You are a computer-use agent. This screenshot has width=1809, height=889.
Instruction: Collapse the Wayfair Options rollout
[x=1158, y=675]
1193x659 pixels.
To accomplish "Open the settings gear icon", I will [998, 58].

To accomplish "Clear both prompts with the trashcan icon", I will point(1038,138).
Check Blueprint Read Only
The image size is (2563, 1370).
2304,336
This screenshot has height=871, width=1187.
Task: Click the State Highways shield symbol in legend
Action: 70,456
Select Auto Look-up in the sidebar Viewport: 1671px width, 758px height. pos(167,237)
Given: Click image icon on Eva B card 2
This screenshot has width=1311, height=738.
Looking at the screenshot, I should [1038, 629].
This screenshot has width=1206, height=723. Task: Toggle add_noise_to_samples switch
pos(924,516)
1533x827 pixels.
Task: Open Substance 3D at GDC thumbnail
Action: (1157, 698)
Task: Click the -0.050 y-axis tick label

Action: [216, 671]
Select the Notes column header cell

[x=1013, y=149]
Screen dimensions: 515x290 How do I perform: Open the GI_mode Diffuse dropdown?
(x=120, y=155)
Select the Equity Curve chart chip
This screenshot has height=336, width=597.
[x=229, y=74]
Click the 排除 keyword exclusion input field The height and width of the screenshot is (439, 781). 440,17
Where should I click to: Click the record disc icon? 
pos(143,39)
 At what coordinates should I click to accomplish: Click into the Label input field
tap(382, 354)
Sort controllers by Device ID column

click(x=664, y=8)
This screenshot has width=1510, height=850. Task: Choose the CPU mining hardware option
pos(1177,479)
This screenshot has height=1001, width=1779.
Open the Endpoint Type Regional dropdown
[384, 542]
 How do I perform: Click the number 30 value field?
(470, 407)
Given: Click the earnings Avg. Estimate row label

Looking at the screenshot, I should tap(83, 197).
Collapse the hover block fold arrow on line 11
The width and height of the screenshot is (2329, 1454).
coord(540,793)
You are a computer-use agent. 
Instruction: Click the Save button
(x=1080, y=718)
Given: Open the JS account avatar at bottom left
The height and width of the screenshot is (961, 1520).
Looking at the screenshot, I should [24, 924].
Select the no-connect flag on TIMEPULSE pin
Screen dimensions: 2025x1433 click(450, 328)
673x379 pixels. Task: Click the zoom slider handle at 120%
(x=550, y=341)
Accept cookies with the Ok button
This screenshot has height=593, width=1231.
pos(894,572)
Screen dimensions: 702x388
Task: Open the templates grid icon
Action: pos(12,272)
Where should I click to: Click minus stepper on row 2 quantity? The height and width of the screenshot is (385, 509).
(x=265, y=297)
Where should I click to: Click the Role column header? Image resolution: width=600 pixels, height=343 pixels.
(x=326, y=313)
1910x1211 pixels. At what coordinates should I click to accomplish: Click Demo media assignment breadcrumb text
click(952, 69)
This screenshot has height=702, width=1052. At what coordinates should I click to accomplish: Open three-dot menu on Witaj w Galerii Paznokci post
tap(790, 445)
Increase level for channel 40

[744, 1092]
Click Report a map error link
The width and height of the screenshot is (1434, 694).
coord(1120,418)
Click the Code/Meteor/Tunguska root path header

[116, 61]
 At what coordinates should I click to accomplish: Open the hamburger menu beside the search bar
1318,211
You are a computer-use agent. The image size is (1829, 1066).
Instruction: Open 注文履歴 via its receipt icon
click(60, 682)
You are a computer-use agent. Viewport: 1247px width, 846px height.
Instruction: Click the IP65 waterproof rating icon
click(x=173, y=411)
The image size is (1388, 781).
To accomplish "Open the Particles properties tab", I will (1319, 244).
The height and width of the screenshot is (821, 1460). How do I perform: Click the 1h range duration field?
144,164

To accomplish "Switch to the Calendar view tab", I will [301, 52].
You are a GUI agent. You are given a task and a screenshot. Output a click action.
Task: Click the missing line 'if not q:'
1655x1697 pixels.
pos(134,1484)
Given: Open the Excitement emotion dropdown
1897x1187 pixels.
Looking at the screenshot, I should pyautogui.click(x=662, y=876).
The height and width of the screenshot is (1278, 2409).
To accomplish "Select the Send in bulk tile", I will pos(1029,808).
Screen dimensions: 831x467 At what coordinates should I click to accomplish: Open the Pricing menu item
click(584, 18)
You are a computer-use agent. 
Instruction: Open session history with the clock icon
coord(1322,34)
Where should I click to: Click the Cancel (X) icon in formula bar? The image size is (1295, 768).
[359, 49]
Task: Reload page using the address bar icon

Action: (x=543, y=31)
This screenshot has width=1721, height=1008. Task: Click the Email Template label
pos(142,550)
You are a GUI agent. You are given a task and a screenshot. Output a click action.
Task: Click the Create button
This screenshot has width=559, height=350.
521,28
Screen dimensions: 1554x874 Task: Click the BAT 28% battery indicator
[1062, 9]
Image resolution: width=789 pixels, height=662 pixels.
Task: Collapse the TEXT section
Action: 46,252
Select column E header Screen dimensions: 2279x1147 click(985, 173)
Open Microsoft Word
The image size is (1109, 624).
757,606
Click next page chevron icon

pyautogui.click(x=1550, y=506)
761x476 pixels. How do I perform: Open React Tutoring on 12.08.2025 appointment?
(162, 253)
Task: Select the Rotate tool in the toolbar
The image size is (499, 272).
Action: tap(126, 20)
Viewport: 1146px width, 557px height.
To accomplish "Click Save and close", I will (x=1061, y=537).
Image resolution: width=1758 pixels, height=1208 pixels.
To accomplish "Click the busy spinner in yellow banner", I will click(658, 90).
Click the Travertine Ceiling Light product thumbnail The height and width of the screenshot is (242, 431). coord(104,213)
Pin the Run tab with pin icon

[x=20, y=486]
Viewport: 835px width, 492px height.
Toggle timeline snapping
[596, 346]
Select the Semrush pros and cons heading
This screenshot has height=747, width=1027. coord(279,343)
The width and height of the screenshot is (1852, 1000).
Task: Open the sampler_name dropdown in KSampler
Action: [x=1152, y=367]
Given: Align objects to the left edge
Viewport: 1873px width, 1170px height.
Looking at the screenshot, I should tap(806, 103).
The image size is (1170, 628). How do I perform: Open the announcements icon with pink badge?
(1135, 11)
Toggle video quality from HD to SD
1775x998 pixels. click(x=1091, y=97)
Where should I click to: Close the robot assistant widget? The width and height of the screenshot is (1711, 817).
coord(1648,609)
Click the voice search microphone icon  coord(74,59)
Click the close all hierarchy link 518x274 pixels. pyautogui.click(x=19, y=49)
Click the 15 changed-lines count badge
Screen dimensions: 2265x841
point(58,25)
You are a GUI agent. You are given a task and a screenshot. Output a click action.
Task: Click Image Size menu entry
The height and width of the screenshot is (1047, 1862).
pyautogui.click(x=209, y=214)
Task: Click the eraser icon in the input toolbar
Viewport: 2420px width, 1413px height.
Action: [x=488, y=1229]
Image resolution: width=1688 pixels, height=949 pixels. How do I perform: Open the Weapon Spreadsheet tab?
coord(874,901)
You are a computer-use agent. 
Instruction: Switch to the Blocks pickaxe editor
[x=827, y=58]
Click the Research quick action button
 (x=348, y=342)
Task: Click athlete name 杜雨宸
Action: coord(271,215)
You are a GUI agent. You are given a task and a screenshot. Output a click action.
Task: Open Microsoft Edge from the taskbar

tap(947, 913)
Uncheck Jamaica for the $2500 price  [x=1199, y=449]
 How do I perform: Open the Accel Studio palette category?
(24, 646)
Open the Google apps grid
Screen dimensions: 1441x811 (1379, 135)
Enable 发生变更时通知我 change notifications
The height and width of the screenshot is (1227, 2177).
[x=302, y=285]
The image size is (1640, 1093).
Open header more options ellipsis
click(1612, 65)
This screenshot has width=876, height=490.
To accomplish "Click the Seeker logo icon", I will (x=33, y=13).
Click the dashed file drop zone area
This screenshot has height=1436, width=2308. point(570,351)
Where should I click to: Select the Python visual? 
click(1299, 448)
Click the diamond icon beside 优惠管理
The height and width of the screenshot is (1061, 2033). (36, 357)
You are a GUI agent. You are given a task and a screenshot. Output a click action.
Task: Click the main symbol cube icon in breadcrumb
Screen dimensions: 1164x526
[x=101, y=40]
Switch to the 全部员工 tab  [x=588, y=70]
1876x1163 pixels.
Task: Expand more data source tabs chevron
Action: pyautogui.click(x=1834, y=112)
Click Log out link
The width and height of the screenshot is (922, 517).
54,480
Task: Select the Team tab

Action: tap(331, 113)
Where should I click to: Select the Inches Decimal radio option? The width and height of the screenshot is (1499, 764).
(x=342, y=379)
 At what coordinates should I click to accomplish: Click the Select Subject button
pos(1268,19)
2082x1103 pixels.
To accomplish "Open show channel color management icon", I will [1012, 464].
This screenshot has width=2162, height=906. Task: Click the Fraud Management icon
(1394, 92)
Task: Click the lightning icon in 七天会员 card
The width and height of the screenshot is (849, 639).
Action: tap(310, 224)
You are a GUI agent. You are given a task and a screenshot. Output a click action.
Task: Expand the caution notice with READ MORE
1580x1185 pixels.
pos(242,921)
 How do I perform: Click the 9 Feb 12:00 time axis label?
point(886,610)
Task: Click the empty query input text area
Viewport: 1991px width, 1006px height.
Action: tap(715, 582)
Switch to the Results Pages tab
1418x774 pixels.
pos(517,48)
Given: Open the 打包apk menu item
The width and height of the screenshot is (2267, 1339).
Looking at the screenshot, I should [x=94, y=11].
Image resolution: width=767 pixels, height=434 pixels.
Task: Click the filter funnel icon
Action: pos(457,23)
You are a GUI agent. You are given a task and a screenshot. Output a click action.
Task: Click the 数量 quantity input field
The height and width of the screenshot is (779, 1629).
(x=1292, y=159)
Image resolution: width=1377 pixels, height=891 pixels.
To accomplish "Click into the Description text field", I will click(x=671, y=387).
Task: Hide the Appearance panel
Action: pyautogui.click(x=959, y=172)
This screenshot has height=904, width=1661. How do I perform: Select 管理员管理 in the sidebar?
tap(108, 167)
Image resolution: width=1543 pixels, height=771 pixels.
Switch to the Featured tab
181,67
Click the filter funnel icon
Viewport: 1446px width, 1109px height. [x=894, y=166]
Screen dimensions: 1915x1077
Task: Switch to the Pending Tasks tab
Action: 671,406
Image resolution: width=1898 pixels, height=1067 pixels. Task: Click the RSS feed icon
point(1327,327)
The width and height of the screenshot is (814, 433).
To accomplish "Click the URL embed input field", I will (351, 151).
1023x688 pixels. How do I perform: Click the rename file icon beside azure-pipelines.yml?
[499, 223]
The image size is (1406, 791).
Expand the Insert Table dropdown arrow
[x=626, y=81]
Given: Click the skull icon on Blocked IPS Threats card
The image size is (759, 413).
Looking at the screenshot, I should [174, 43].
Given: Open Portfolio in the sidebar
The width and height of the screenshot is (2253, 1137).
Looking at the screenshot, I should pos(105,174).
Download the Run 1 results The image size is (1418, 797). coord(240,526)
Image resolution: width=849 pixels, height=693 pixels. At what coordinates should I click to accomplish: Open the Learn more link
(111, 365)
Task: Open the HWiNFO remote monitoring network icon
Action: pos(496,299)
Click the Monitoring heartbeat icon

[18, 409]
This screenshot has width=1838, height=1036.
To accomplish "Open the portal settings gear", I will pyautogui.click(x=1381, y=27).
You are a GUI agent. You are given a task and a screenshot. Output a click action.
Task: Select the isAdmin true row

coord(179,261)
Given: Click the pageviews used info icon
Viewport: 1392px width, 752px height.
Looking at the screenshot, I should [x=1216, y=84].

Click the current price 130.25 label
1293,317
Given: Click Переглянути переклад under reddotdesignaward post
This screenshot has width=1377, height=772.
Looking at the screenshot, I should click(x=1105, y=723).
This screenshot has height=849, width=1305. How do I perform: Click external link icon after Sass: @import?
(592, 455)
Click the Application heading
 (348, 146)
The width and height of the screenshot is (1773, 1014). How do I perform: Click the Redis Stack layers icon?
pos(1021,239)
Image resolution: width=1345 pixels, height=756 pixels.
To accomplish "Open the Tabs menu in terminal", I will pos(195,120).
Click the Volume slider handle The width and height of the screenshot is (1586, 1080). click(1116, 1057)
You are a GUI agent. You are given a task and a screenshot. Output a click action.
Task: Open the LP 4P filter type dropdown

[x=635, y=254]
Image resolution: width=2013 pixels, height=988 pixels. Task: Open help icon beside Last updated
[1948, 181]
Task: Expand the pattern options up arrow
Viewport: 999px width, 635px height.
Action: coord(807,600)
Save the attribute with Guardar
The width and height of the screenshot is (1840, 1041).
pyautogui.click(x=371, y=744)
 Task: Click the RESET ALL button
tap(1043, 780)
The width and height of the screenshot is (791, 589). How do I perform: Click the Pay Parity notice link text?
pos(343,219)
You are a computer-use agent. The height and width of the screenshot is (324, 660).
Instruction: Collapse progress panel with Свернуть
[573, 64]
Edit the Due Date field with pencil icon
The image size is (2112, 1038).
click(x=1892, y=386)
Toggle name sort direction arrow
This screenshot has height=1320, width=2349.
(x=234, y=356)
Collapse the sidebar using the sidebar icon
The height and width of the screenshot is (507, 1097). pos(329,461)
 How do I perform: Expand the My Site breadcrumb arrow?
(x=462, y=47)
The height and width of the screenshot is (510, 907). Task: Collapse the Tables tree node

^^^^

The lines to copy are those above that contain "toolbar".

# [Finished exercise]
Task: Select the Rotate tool in the toolbar
Task: Click the eraser icon in the input toolbar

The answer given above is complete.